■ **DOCUMENT PASSAGE**:

Eighth European Space Weather Week
November 28 - December 02, 2011 - Namur, Belgium


Session 1
Innovations and Key Challenges in Space Weather Science and Observation


Session: Session 1: Innovations and Key Challenges in Space Weather Science and Observation (01)
Type:
Date: Monday, November 28, 2011
Time: 14:30 - 18:05
Chair: Cid Consuelo & Jean Lilensten
Co-chair:
Remarks: Splinter wrap-up: 15:50-16:05
Coffee Break & Poster Session:
16:05-16:50
   


Seq   Time   Title   Abs No
 
1   14:30   How to couple Solar Events to Perturbations in the Earth's Atmosphere?

■ **JOBS**:
#1 Answer these questions about the Space Weather Week program.
(a) In which city and country was the event held?
(b) Who chaired Session 1?
(c) At what times did the coffee break and poster session run?
#2 Copy everything in the Space Weather Week program from "Eighth European Space" down to "and Observation (01)".
The lines after this program are not needed.

■ **GIVEN INFORMATION**:
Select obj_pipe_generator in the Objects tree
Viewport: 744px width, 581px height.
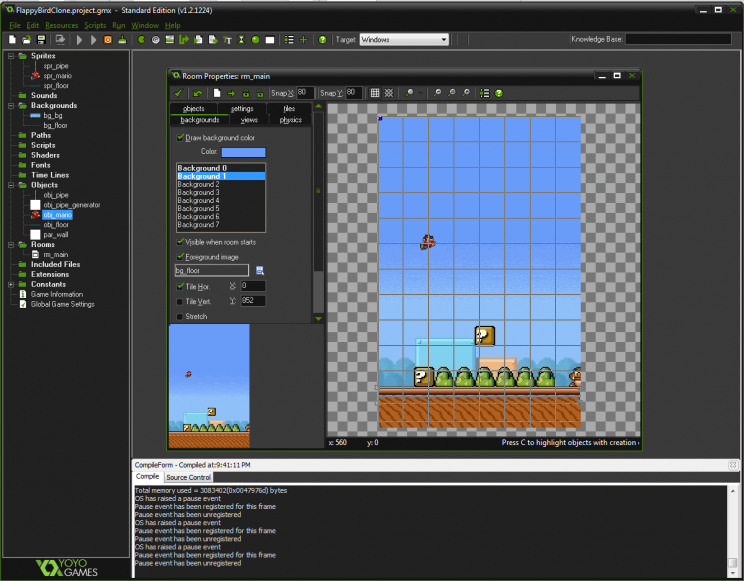click(x=70, y=205)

■ **WRITTEN RESPONSES**:
#1
(a) Namur, Belgium
(b) Cid Consuelo and Jean Lilensten
(c) 16:05 to 16:50

#2
Eighth European Space Weather Week
November 28 - December 02, 2011 - Namur, Belgium


Session 1
Innovations and Key Challenges in Space Weather Science and Observation


Session: Session 1: Innovations and Key Challenges in Space Weather Science and Observation (01)